这项数值研究考察了具有超临界翼型的双跨声速下倾的行为。研究使用了具有两个自由度的机翼截面的二维模型。通过使用Spalart–Allmaras湍流模型求解非定常雷诺平均可压缩Navier–Stokes方程，对流场进行建模，并求解运动方程以确定结构动力学。本模型成功地捕捉到了超临界翼型颤振边界上的双跨声速下倾行为，这与传统对称翼型表现出的单跨声速下倾角的众所周知的行为形成了对比。尽管在较低马赫数下的第一次下倾机制与众所周知的常规跨音速下倾机制相对应，但在较高马赫数下，超临界翼型的第二次下倾是唯一观察到的。分析表明，对于超临界翼型，在颤振过程中，冲击波在上表面上的运动受到下表面高度弯曲后部区域周围边界层行为的显著影响。在第二次倾斜底部的马赫数条件下，边界层在下表面上的分离和再附着行为导致了上表面上不寻常的冲击波运动。

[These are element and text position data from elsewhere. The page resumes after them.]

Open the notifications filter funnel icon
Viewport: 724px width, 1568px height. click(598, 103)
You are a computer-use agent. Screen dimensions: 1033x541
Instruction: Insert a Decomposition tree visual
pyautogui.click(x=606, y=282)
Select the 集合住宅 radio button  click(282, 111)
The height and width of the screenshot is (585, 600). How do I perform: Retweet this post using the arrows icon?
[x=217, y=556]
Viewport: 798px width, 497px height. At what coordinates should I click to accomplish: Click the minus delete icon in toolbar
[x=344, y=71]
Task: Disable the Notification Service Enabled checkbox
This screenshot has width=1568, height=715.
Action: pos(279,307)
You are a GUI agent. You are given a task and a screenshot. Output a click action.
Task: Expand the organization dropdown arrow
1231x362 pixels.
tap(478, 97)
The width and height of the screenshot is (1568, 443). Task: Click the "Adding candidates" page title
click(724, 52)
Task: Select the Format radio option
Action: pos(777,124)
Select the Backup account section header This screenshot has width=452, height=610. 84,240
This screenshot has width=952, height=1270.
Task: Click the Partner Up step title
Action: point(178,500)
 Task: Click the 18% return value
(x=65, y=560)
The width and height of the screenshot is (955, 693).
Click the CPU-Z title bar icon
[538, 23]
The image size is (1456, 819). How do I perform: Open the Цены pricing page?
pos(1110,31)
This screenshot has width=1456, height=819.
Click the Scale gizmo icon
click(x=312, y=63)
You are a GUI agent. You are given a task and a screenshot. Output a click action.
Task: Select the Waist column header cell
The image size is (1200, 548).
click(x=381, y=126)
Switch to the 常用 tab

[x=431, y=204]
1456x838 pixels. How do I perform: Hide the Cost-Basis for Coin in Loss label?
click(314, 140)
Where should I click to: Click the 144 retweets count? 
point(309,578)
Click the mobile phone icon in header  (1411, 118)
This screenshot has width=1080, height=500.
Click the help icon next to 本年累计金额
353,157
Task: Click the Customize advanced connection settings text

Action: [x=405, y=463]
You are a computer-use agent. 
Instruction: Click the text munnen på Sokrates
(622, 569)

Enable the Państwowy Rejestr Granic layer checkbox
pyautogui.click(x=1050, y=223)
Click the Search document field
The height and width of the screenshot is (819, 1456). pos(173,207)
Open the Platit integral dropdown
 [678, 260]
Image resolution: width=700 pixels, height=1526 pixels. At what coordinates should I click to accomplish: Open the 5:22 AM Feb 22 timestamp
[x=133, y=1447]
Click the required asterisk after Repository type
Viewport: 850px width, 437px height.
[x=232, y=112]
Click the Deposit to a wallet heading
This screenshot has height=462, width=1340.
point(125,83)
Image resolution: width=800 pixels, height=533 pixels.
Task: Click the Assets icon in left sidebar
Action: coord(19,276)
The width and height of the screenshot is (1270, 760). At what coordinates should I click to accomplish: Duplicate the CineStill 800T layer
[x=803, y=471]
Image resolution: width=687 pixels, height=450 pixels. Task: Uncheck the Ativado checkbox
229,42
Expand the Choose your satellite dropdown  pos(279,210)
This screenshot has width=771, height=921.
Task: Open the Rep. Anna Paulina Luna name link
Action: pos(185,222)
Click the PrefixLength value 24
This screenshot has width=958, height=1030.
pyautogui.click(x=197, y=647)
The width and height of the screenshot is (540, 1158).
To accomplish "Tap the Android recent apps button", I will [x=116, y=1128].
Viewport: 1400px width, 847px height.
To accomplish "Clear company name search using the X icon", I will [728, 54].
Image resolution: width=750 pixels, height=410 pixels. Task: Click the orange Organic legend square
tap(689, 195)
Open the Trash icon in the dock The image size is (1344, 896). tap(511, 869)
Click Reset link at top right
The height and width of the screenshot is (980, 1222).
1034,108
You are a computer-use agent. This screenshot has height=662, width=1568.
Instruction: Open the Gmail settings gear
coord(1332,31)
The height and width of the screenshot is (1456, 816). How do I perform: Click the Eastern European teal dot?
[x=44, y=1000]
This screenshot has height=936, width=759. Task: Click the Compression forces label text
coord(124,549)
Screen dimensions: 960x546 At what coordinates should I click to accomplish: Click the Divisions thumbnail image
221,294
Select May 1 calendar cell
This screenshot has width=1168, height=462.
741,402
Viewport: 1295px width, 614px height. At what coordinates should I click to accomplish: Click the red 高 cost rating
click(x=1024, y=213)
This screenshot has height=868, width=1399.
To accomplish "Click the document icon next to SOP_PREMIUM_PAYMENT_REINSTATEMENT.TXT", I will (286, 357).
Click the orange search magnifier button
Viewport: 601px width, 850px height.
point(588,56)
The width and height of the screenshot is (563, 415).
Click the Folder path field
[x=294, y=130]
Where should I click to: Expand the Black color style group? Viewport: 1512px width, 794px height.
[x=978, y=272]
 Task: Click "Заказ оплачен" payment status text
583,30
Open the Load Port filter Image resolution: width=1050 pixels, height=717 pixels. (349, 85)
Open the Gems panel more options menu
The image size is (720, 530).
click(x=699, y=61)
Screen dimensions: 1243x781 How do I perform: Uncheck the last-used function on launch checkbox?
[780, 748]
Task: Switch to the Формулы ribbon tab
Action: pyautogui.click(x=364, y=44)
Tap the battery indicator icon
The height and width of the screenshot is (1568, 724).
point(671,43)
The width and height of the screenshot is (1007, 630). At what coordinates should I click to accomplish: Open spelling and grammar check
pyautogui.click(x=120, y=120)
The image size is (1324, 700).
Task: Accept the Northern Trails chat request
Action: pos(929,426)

这种运动对翼型的运动施加了负阻尼力，从而成为产生超临界翼型所经历的第二次下倾的主要因素。

本文章由计算机程序翻译，如有差异，请以英文原文为准。

求助全文

约1分钟内获得全文求助全文

来源期刊

AIAA Journal 工程技术-工程：宇航

CiteScore

5.60

自引率

12.00%

发文量

458

审稿时长

4.6 months

期刊介绍： This Journal is devoted to the advancement of the science and technology of astronautics and aeronautics through the dissemination of original archival research papers disclosing new theoretical developments and/or experimental results. The topics include aeroacoustics, aerodynamics, combustion, fundamentals of propulsion, fluid mechanics and reacting flows, fundamental aspects of the aerospace environment, hydrodynamics, lasers and associated phenomena, plasmas, research instrumentation and facilities, structural mechanics and materials, optimization, and thermomechanics and thermochemistry. Papers also are sought which review in an intensive manner the results of recent research developments on any of the topics listed above.